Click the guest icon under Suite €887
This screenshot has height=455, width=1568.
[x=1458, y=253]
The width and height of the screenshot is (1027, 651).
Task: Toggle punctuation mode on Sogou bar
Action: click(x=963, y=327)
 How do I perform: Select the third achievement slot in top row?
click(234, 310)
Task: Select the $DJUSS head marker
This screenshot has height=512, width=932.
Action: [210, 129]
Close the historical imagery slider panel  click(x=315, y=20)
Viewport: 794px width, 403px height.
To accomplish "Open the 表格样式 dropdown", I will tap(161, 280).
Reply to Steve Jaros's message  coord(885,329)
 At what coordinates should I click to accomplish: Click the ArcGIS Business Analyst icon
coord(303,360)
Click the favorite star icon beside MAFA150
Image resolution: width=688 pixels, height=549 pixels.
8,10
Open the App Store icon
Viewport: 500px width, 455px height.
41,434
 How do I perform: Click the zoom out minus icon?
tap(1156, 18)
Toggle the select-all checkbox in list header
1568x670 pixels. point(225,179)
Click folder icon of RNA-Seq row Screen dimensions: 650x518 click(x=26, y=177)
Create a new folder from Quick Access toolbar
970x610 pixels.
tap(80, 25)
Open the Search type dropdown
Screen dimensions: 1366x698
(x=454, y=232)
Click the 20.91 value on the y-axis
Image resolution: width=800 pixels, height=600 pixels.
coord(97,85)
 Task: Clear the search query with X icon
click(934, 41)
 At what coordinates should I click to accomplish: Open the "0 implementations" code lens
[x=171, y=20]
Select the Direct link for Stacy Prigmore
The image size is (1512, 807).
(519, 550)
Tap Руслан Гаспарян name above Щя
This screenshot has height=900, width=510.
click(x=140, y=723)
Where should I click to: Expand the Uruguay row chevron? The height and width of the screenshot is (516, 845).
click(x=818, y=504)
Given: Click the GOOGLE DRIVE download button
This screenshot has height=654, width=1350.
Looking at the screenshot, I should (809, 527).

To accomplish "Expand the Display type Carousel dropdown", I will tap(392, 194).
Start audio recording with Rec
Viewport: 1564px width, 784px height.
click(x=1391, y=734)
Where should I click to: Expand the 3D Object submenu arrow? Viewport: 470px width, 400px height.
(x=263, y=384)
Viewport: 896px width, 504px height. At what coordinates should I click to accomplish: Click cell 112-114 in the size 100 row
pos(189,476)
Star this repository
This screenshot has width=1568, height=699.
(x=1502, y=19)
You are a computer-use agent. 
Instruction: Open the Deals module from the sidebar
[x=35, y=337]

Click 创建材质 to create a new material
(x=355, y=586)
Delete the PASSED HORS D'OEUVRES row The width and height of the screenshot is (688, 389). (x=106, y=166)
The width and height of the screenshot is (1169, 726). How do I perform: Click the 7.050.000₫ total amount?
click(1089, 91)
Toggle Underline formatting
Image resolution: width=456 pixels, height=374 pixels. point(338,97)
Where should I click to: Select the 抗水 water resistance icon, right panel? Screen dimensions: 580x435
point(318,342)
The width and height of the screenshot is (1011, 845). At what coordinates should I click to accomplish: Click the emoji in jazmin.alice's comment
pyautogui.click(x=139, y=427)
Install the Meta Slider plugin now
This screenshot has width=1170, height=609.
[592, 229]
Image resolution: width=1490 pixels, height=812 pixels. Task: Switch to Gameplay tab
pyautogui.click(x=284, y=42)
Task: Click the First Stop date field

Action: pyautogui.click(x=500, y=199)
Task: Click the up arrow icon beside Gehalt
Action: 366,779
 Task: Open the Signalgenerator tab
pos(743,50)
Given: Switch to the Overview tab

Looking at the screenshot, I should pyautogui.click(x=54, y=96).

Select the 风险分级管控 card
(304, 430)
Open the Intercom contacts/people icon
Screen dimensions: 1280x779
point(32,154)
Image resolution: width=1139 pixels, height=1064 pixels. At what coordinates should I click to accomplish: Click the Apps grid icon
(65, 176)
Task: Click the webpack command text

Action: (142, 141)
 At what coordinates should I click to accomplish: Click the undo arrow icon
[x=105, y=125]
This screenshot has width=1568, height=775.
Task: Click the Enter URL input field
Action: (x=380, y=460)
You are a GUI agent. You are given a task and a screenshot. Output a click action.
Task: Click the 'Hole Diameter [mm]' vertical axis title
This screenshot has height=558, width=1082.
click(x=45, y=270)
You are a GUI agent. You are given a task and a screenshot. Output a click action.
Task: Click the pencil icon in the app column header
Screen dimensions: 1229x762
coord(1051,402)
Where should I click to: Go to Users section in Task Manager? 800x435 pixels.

» **REQUIRED WORK**
All of the material above is to be retyped word for word.

» **RESULT FOR THIS EXERCISE**
Click the guest icon under Suite €887
This screenshot has height=455, width=1568.
[x=1458, y=253]
The width and height of the screenshot is (1027, 651).
Task: Toggle punctuation mode on Sogou bar
Action: click(x=963, y=327)
 How do I perform: Select the third achievement slot in top row?
click(234, 310)
Task: Select the $DJUSS head marker
This screenshot has height=512, width=932.
Action: [210, 129]
Close the historical imagery slider panel  click(x=315, y=20)
Viewport: 794px width, 403px height.
To accomplish "Open the 表格样式 dropdown", I will tap(161, 280).
Reply to Steve Jaros's message  coord(885,329)
 At what coordinates should I click to accomplish: Click the ArcGIS Business Analyst icon
coord(303,360)
Click the favorite star icon beside MAFA150
Image resolution: width=688 pixels, height=549 pixels.
8,10
Open the App Store icon
Viewport: 500px width, 455px height.
41,434
 How do I perform: Click the zoom out minus icon?
tap(1156, 18)
Toggle the select-all checkbox in list header
1568x670 pixels. point(225,179)
Click folder icon of RNA-Seq row Screen dimensions: 650x518 click(x=26, y=177)
Create a new folder from Quick Access toolbar
970x610 pixels.
tap(80, 25)
Open the Search type dropdown
Screen dimensions: 1366x698
(x=454, y=232)
Click the 20.91 value on the y-axis
Image resolution: width=800 pixels, height=600 pixels.
coord(97,85)
 Task: Clear the search query with X icon
click(934, 41)
 At what coordinates should I click to accomplish: Open the "0 implementations" code lens
[x=171, y=20]
Select the Direct link for Stacy Prigmore
The image size is (1512, 807).
(519, 550)
Tap Руслан Гаспарян name above Щя
This screenshot has height=900, width=510.
click(x=140, y=723)
Where should I click to: Expand the Uruguay row chevron? The height and width of the screenshot is (516, 845).
click(x=818, y=504)
Given: Click the GOOGLE DRIVE download button
This screenshot has height=654, width=1350.
Looking at the screenshot, I should (809, 527).

To accomplish "Expand the Display type Carousel dropdown", I will tap(392, 194).
Start audio recording with Rec
Viewport: 1564px width, 784px height.
click(x=1391, y=734)
Where should I click to: Expand the 3D Object submenu arrow? Viewport: 470px width, 400px height.
(x=263, y=384)
Viewport: 896px width, 504px height. At what coordinates should I click to accomplish: Click cell 112-114 in the size 100 row
pos(189,476)
Star this repository
This screenshot has width=1568, height=699.
(x=1502, y=19)
You are a computer-use agent. 
Instruction: Open the Deals module from the sidebar
[x=35, y=337]

Click 创建材质 to create a new material
(x=355, y=586)
Delete the PASSED HORS D'OEUVRES row The width and height of the screenshot is (688, 389). (x=106, y=166)
The width and height of the screenshot is (1169, 726). How do I perform: Click the 7.050.000₫ total amount?
click(1089, 91)
Toggle Underline formatting
Image resolution: width=456 pixels, height=374 pixels. point(338,97)
Where should I click to: Select the 抗水 water resistance icon, right panel? Screen dimensions: 580x435
point(318,342)
The width and height of the screenshot is (1011, 845). At what coordinates should I click to accomplish: Click the emoji in jazmin.alice's comment
pyautogui.click(x=139, y=427)
Install the Meta Slider plugin now
This screenshot has width=1170, height=609.
[592, 229]
Image resolution: width=1490 pixels, height=812 pixels. Task: Switch to Gameplay tab
pyautogui.click(x=284, y=42)
Task: Click the First Stop date field

Action: pyautogui.click(x=500, y=199)
Task: Click the up arrow icon beside Gehalt
Action: 366,779
 Task: Open the Signalgenerator tab
pos(743,50)
Given: Switch to the Overview tab

Looking at the screenshot, I should pyautogui.click(x=54, y=96).

Select the 风险分级管控 card
(304, 430)
Open the Intercom contacts/people icon
Screen dimensions: 1280x779
point(32,154)
Image resolution: width=1139 pixels, height=1064 pixels. At what coordinates should I click to accomplish: Click the Apps grid icon
(65, 176)
Task: Click the webpack command text

Action: (142, 141)
 At what coordinates should I click to accomplish: Click the undo arrow icon
[x=105, y=125]
This screenshot has width=1568, height=775.
Task: Click the Enter URL input field
Action: (x=380, y=460)
You are a GUI agent. You are given a task and a screenshot. Output a click action.
Task: Click the 'Hole Diameter [mm]' vertical axis title
This screenshot has height=558, width=1082.
click(x=45, y=270)
You are a GUI agent. You are given a task and a screenshot. Output a click action.
Task: Click the pencil icon in the app column header
Screen dimensions: 1229x762
coord(1051,402)
Where should I click to: Go to Users section in Task Manager? 800x435 pixels.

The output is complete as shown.